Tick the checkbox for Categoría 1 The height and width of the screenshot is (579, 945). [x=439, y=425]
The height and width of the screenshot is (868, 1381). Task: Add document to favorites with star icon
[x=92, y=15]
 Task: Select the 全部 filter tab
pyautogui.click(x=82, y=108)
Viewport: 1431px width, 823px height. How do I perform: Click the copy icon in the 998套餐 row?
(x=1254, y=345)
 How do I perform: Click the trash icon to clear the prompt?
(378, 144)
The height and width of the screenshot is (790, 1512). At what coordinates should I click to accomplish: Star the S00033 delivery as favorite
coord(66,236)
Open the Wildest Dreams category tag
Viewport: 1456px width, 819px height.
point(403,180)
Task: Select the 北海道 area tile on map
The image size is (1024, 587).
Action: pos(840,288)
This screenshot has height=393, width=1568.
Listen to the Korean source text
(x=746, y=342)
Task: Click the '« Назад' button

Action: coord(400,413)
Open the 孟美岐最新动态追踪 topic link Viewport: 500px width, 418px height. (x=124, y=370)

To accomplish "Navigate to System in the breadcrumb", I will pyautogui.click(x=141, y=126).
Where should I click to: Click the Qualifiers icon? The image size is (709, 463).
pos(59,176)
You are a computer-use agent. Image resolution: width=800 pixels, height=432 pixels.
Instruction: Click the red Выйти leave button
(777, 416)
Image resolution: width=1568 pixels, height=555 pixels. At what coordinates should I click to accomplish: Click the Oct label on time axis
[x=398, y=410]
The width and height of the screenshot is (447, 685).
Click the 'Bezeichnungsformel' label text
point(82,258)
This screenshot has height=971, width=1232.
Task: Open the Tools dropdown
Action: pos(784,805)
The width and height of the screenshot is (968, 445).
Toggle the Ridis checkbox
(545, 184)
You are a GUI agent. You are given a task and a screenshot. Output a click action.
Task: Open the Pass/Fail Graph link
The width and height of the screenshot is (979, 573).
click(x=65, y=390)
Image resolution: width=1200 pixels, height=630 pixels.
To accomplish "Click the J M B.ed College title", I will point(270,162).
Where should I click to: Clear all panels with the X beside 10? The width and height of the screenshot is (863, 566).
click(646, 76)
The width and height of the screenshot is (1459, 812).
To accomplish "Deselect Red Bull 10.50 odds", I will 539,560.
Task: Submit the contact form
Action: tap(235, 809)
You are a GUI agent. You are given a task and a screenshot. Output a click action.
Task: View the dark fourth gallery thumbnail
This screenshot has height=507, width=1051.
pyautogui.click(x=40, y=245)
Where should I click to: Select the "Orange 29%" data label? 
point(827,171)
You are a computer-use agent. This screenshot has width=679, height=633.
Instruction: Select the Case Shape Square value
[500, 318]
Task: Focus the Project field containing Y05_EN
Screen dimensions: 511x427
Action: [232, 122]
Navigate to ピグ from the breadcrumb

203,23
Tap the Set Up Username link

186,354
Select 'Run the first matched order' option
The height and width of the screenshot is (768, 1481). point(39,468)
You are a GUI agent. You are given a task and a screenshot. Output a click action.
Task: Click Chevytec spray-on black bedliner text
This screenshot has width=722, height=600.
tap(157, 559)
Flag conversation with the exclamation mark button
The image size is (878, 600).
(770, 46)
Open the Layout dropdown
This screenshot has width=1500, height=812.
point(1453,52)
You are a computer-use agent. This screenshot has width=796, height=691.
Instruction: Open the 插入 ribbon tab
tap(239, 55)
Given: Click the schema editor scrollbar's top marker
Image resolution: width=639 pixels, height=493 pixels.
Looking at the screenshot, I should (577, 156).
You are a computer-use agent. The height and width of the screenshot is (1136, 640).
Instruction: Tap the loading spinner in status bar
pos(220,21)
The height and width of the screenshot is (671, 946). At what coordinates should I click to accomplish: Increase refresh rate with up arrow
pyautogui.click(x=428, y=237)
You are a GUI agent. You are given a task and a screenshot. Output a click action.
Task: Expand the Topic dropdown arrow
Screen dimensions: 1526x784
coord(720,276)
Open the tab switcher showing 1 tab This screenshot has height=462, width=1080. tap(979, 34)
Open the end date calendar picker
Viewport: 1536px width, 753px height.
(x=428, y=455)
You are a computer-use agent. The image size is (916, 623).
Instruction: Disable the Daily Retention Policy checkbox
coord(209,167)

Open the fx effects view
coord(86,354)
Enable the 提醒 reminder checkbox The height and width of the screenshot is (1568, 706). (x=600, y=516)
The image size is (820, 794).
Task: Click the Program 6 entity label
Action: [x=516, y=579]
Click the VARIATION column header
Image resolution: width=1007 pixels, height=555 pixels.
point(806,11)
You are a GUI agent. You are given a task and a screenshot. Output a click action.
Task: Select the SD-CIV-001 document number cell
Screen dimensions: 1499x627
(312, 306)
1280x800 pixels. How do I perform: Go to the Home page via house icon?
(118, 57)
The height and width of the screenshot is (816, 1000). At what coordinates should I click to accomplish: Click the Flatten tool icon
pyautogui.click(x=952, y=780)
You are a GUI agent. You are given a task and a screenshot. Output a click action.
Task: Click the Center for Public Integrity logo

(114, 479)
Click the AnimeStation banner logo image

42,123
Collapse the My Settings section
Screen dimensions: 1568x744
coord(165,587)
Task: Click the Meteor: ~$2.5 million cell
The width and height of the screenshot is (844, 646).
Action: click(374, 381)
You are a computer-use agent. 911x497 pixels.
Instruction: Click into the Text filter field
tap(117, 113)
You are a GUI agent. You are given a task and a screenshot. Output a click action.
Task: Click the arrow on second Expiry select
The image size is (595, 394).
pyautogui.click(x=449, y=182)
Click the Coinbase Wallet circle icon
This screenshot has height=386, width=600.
========================================
● Your objective:
Each and every entry needs to be repeated exactly.

● Answer to this problem:
Tick the checkbox for Categoría 1 The height and width of the screenshot is (579, 945). [x=439, y=425]
The height and width of the screenshot is (868, 1381). Task: Add document to favorites with star icon
[x=92, y=15]
 Task: Select the 全部 filter tab
pyautogui.click(x=82, y=108)
Viewport: 1431px width, 823px height. How do I perform: Click the copy icon in the 998套餐 row?
(x=1254, y=345)
 How do I perform: Click the trash icon to clear the prompt?
(378, 144)
The height and width of the screenshot is (790, 1512). At what coordinates should I click to accomplish: Star the S00033 delivery as favorite
coord(66,236)
Open the Wildest Dreams category tag
Viewport: 1456px width, 819px height.
point(403,180)
Task: Select the 北海道 area tile on map
The image size is (1024, 587).
Action: pos(840,288)
This screenshot has height=393, width=1568.
Listen to the Korean source text
(x=746, y=342)
Task: Click the '« Назад' button

Action: coord(400,413)
Open the 孟美岐最新动态追踪 topic link Viewport: 500px width, 418px height. (x=124, y=370)

To accomplish "Navigate to System in the breadcrumb", I will pyautogui.click(x=141, y=126).
Where should I click to: Click the Qualifiers icon? The image size is (709, 463).
pos(59,176)
You are a computer-use agent. Image resolution: width=800 pixels, height=432 pixels.
Instruction: Click the red Выйти leave button
(777, 416)
Image resolution: width=1568 pixels, height=555 pixels. At what coordinates should I click to accomplish: Click the Oct label on time axis
[x=398, y=410]
The width and height of the screenshot is (447, 685).
Click the 'Bezeichnungsformel' label text
point(82,258)
This screenshot has height=971, width=1232.
Task: Open the Tools dropdown
Action: pos(784,805)
The width and height of the screenshot is (968, 445).
Toggle the Ridis checkbox
(545, 184)
You are a GUI agent. You are given a task and a screenshot. Output a click action.
Task: Open the Pass/Fail Graph link
The width and height of the screenshot is (979, 573).
click(x=65, y=390)
Image resolution: width=1200 pixels, height=630 pixels.
To accomplish "Click the J M B.ed College title", I will point(270,162).
Where should I click to: Clear all panels with the X beside 10? The width and height of the screenshot is (863, 566).
click(646, 76)
The width and height of the screenshot is (1459, 812).
To accomplish "Deselect Red Bull 10.50 odds", I will 539,560.
Task: Submit the contact form
Action: tap(235, 809)
You are a GUI agent. You are given a task and a screenshot. Output a click action.
Task: View the dark fourth gallery thumbnail
This screenshot has height=507, width=1051.
pyautogui.click(x=40, y=245)
Where should I click to: Select the "Orange 29%" data label? 
point(827,171)
You are a computer-use agent. This screenshot has width=679, height=633.
Instruction: Select the Case Shape Square value
[500, 318]
Task: Focus the Project field containing Y05_EN
Screen dimensions: 511x427
Action: [232, 122]
Navigate to ピグ from the breadcrumb

203,23
Tap the Set Up Username link

186,354
Select 'Run the first matched order' option
The height and width of the screenshot is (768, 1481). point(39,468)
You are a GUI agent. You are given a task and a screenshot. Output a click action.
Task: Click Chevytec spray-on black bedliner text
This screenshot has width=722, height=600.
tap(157, 559)
Flag conversation with the exclamation mark button
The image size is (878, 600).
(770, 46)
Open the Layout dropdown
This screenshot has width=1500, height=812.
point(1453,52)
You are a computer-use agent. This screenshot has width=796, height=691.
Instruction: Open the 插入 ribbon tab
tap(239, 55)
Given: Click the schema editor scrollbar's top marker
Image resolution: width=639 pixels, height=493 pixels.
Looking at the screenshot, I should (577, 156).
You are a computer-use agent. The height and width of the screenshot is (1136, 640).
Instruction: Tap the loading spinner in status bar
pos(220,21)
The height and width of the screenshot is (671, 946). At what coordinates should I click to accomplish: Increase refresh rate with up arrow
pyautogui.click(x=428, y=237)
You are a GUI agent. You are given a task and a screenshot. Output a click action.
Task: Expand the Topic dropdown arrow
Screen dimensions: 1526x784
coord(720,276)
Open the tab switcher showing 1 tab This screenshot has height=462, width=1080. tap(979, 34)
Open the end date calendar picker
Viewport: 1536px width, 753px height.
(x=428, y=455)
You are a computer-use agent. The image size is (916, 623).
Instruction: Disable the Daily Retention Policy checkbox
coord(209,167)

Open the fx effects view
coord(86,354)
Enable the 提醒 reminder checkbox The height and width of the screenshot is (1568, 706). (x=600, y=516)
The image size is (820, 794).
Task: Click the Program 6 entity label
Action: [x=516, y=579]
Click the VARIATION column header
Image resolution: width=1007 pixels, height=555 pixels.
point(806,11)
You are a GUI agent. You are given a task and a screenshot. Output a click action.
Task: Select the SD-CIV-001 document number cell
Screen dimensions: 1499x627
(312, 306)
1280x800 pixels. How do I perform: Go to the Home page via house icon?
(118, 57)
The height and width of the screenshot is (816, 1000). At what coordinates should I click to accomplish: Click the Flatten tool icon
pyautogui.click(x=952, y=780)
You are a GUI agent. You are given a task and a screenshot. Output a click action.
Task: Click the Center for Public Integrity logo

(114, 479)
Click the AnimeStation banner logo image

42,123
Collapse the My Settings section
Screen dimensions: 1568x744
coord(165,587)
Task: Click the Meteor: ~$2.5 million cell
The width and height of the screenshot is (844, 646).
Action: click(374, 381)
You are a computer-use agent. 911x497 pixels.
Instruction: Click into the Text filter field
tap(117, 113)
You are a GUI agent. You are given a task and a screenshot. Output a click action.
Task: Click the arrow on second Expiry select
The image size is (595, 394).
pyautogui.click(x=449, y=182)
Click the Coinbase Wallet circle icon
This screenshot has height=386, width=600.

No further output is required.